▶ [WHAT IS REQUIRED]:
Please repeat the lines word for word, starting with the line that contains "The height and" and going on through the last line. Leave the pictures out.
━━━━━ SUPPLIED RECORDS
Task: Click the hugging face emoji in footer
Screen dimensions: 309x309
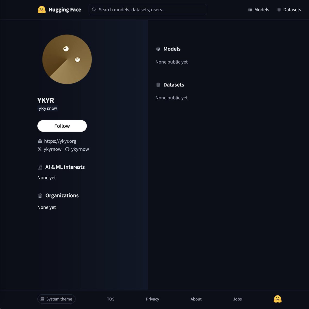Action: click(278, 299)
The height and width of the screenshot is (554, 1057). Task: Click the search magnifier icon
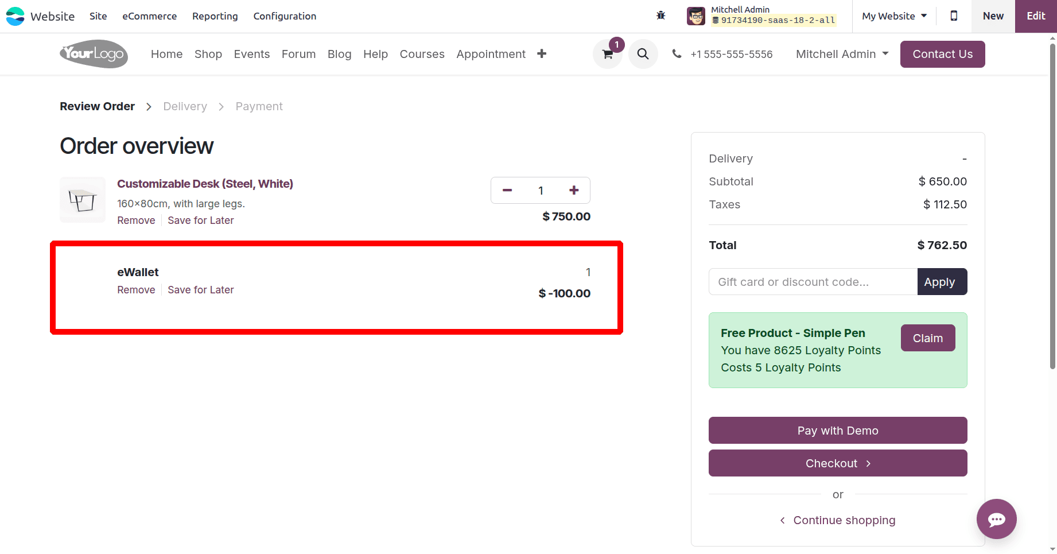(643, 54)
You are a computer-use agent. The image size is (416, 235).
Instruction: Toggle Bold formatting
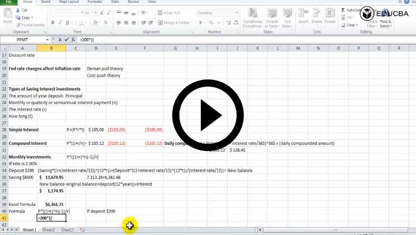click(53, 22)
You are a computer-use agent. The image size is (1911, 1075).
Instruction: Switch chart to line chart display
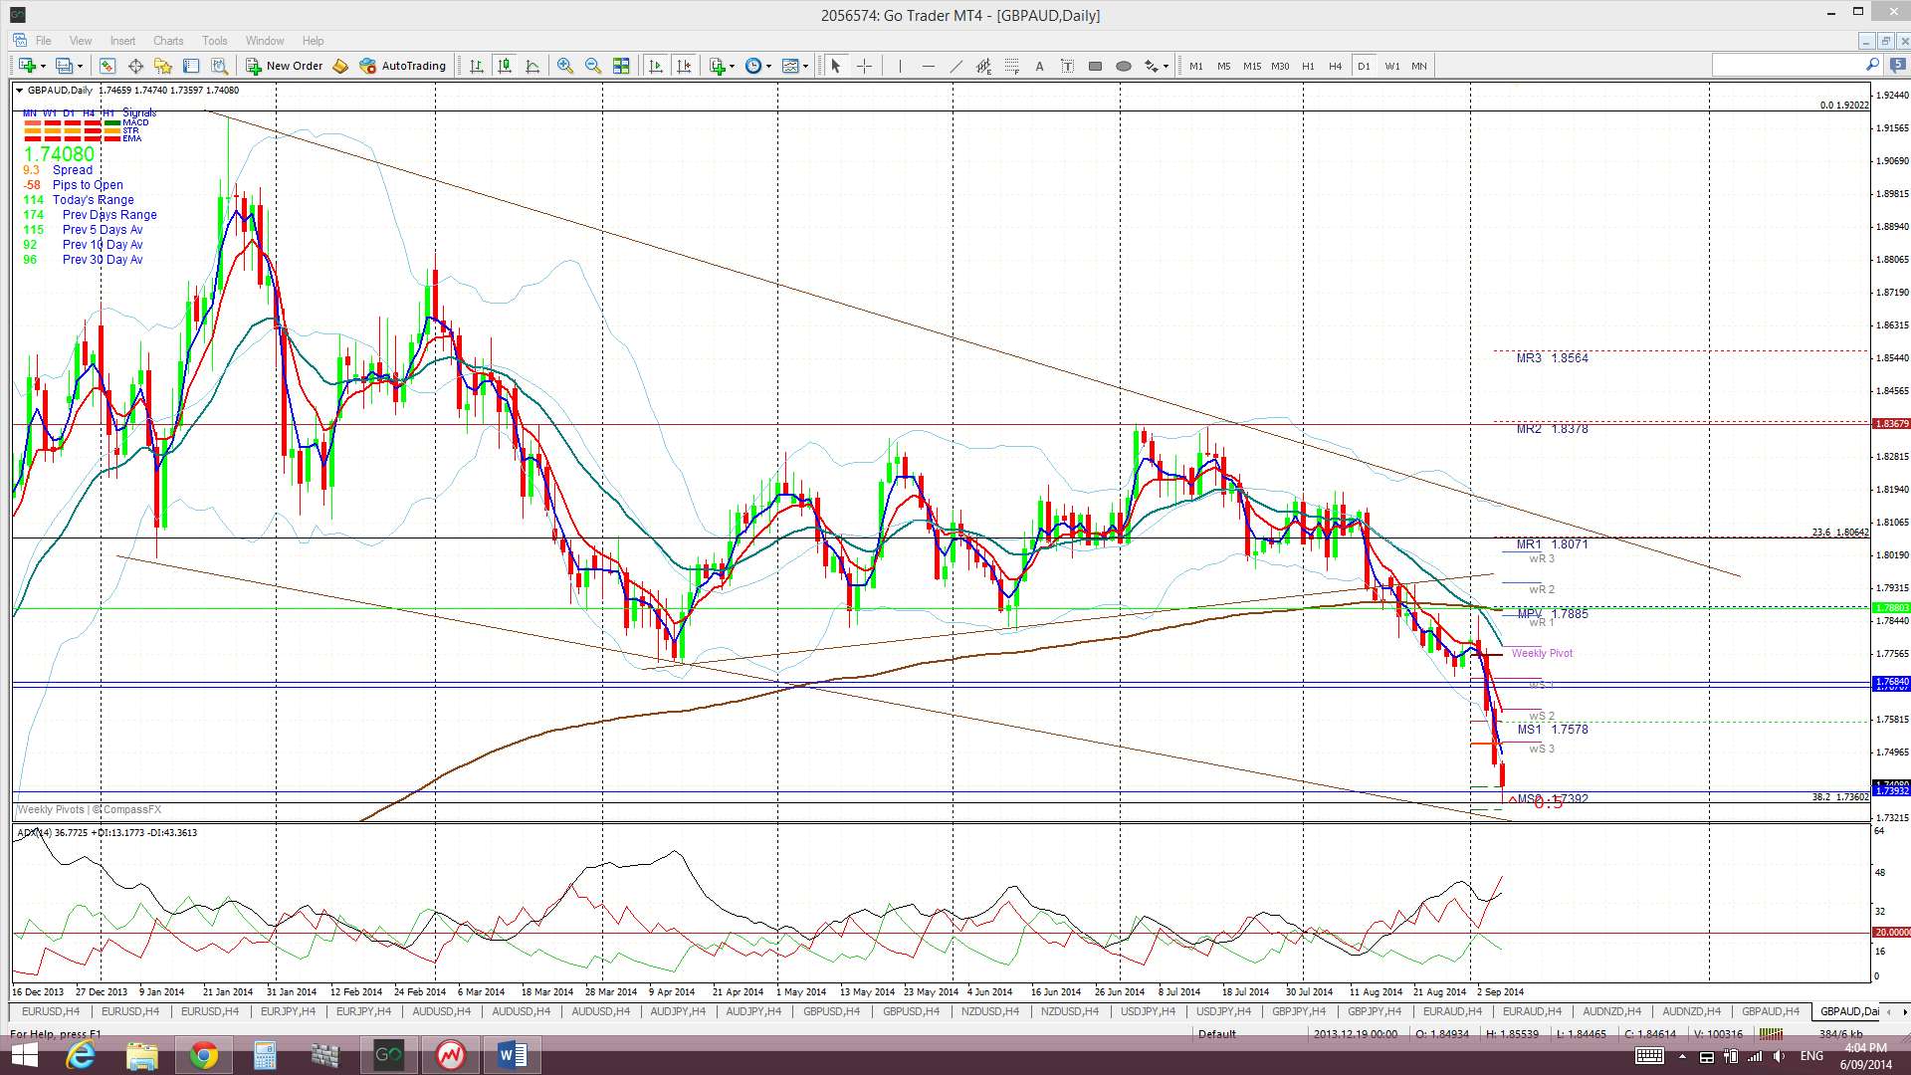point(532,66)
━━━━━━━━━━
▶ [COMPLETED TASK]:
The height and width of the screenshot is (554, 1057). Task: Click the search magnifier icon
(643, 54)
You are a computer-use agent. The image size is (416, 235).
Instruction: Toggle Bold formatting
click(53, 22)
You are a computer-use agent. The image size is (1911, 1075).
Instruction: Switch chart to line chart display
point(532,66)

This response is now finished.